Print, word for word, everything from "Cold, soggy morning." down to "earth levels again." in the essay below on the Lushootseed creation story and a walk in the woods.
===== DOCUMENT SEGMENT
The Lushootseed speaking people of Puget Sound have a creation story that goes back to their Epic Age, when "nothing was fixed in time or space." Nor were beings fully human or animal, but "protean, with many simultaneous attributes that only got sorted out when the world changed or 'capsized' in preparation for the arrival of modern humans." At which time, as in the Australian Aboriginal Dreamtime, "each being assumed a single form and became associated with a particular location. Many transformed into particular landmarks where they exist as aspects of geography, unusual acoustics, or appearance. Others became species of plants or animals occupying particular ecological niches."(1)

Cold, soggy morning. I leave the city's streets and enter the woods, its path's muddy puddles, newly fallen trees, trunks still sleeved in dark green moss, creek churning and roiling to the planet's climatic changes. Through the drizzle come people walking dogs, or gabbing to each other. "The same trail," I think, "but different paths." As I climb the first hill, the creek drops as if suddenly falling into a crevasse, its stentorian voice lost until the earth levels again.

My early years here were imbued by this forest's sweet mixture of scents, its tall sentinel trees, variegated shades of green, and a creek that rose from chthonic dreams. Addressing how "Christian practice repeatedly witnesses points of (God's) departure," Jennifer Wallace wrote. "The ideal kind of pilgrimage, consequently, is one that never rests and never reaches its destination. It journeys to 'the longed for land' which 'dissolves on approach.'"(2)
==========
===== SUPPLIED RECORDS
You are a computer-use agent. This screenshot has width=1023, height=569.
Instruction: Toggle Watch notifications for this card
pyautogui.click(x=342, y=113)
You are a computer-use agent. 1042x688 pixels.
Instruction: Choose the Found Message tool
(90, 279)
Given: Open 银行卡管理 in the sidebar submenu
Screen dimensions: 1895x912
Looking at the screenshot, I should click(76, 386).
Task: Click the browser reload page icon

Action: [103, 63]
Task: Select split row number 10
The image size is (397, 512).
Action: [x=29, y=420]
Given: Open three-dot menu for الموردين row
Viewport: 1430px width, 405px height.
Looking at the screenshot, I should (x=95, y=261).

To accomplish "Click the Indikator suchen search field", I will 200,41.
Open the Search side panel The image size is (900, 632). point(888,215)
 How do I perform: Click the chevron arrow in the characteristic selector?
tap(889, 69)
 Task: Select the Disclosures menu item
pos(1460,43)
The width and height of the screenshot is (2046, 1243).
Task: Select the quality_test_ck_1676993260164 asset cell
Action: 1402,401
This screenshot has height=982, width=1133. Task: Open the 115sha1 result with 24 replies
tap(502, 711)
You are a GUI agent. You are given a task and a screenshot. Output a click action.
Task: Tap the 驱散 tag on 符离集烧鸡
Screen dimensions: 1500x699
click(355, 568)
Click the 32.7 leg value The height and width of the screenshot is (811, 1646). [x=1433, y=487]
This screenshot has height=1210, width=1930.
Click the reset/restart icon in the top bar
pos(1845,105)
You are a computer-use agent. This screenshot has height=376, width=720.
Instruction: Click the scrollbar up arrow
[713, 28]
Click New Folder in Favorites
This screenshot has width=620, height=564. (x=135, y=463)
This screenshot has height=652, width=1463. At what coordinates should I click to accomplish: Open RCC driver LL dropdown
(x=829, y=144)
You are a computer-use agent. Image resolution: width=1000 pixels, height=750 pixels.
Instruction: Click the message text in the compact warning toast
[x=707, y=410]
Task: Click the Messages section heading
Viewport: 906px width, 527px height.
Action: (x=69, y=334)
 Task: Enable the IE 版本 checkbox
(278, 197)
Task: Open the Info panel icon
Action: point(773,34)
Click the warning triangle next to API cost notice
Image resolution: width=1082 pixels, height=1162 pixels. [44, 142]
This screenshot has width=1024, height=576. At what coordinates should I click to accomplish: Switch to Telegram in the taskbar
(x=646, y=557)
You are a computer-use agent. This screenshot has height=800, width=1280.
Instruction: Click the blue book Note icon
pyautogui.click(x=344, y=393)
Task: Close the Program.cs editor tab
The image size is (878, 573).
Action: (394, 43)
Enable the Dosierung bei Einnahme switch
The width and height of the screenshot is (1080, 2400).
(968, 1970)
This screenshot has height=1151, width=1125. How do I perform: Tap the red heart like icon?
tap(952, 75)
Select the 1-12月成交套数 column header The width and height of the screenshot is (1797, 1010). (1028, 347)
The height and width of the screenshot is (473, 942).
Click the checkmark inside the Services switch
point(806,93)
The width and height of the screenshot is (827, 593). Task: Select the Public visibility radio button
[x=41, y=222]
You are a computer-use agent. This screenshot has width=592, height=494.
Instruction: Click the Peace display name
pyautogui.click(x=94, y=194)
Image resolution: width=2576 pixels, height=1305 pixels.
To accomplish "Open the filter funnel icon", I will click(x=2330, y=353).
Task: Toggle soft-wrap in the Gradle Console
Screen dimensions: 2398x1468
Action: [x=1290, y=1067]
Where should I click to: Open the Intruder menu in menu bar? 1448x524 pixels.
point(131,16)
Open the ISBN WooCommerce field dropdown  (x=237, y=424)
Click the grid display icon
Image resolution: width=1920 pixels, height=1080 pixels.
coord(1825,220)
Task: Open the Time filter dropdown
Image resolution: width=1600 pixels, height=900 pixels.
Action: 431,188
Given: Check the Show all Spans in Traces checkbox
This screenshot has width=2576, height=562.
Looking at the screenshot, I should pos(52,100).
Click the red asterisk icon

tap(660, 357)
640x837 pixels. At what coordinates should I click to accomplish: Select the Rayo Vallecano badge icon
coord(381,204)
==========
ANSWER TO THIS EXERCISE
Cold, soggy morning. I leave the city's streets and enter the woods, its path's muddy puddles, newly fallen trees, trunks still sleeved in dark green moss, creek churning and roiling to the planet's climatic changes. Through the drizzle come people walking dogs, or gabbing to each other. "The same trail," I think, "but different paths." As I climb the first hill, the creek drops as if suddenly falling into a crevasse, its stentorian voice lost until the earth levels again.